* [WHAT IS REQUIRED]: Copy the following lines word for word.
═══ SUPPLIED DATA ═══
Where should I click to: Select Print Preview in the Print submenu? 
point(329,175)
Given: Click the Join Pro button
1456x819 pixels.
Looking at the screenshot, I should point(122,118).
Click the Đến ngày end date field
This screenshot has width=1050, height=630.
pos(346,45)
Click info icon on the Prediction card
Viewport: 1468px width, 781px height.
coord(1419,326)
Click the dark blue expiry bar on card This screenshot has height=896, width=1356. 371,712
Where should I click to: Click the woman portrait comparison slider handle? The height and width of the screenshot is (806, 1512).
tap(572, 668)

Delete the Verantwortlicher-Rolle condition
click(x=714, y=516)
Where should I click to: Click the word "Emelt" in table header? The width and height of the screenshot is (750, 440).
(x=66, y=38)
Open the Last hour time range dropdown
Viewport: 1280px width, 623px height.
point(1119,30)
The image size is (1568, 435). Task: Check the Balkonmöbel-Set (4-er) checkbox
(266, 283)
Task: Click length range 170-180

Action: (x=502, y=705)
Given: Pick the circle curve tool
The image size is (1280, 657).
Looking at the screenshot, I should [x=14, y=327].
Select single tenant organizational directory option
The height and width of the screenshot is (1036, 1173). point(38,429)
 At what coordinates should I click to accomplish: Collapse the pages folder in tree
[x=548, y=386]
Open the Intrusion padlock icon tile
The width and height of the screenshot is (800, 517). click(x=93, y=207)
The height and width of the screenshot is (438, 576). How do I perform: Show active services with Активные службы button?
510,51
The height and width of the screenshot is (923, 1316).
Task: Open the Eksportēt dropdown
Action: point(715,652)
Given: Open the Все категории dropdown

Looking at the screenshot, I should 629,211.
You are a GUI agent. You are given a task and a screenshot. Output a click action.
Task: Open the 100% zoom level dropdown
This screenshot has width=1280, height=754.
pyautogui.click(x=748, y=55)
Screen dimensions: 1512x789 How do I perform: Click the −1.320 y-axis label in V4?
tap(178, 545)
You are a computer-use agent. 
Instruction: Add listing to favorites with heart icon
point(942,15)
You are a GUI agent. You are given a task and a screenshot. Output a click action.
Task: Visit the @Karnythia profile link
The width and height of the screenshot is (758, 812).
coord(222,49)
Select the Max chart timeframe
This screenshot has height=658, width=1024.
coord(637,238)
═══
* [RESPONSE TO THIS EXERCISE]:
Where should I click to: Select Print Preview in the Print submenu? 
point(329,175)
Given: Click the Join Pro button
1456x819 pixels.
Looking at the screenshot, I should point(122,118).
Click the Đến ngày end date field
This screenshot has width=1050, height=630.
pos(346,45)
Click info icon on the Prediction card
Viewport: 1468px width, 781px height.
coord(1419,326)
Click the dark blue expiry bar on card This screenshot has height=896, width=1356. 371,712
Where should I click to: Click the woman portrait comparison slider handle? The height and width of the screenshot is (806, 1512).
tap(572, 668)

Delete the Verantwortlicher-Rolle condition
click(x=714, y=516)
Where should I click to: Click the word "Emelt" in table header? The width and height of the screenshot is (750, 440).
(x=66, y=38)
Open the Last hour time range dropdown
Viewport: 1280px width, 623px height.
point(1119,30)
The image size is (1568, 435). Task: Check the Balkonmöbel-Set (4-er) checkbox
(266, 283)
Task: Click length range 170-180

Action: (x=502, y=705)
Given: Pick the circle curve tool
The image size is (1280, 657).
Looking at the screenshot, I should [x=14, y=327].
Select single tenant organizational directory option
The height and width of the screenshot is (1036, 1173). point(38,429)
 At what coordinates should I click to accomplish: Collapse the pages folder in tree
[x=548, y=386]
Open the Intrusion padlock icon tile
The width and height of the screenshot is (800, 517). click(x=93, y=207)
The height and width of the screenshot is (438, 576). How do I perform: Show active services with Активные службы button?
510,51
The height and width of the screenshot is (923, 1316).
Task: Open the Eksportēt dropdown
Action: point(715,652)
Given: Open the Все категории dropdown

Looking at the screenshot, I should 629,211.
You are a GUI agent. You are given a task and a screenshot. Output a click action.
Task: Open the 100% zoom level dropdown
This screenshot has width=1280, height=754.
pyautogui.click(x=748, y=55)
Screen dimensions: 1512x789 How do I perform: Click the −1.320 y-axis label in V4?
tap(178, 545)
You are a computer-use agent. 
Instruction: Add listing to favorites with heart icon
point(942,15)
You are a GUI agent. You are given a task and a screenshot. Output a click action.
Task: Visit the @Karnythia profile link
The width and height of the screenshot is (758, 812).
coord(222,49)
Select the Max chart timeframe
This screenshot has height=658, width=1024.
coord(637,238)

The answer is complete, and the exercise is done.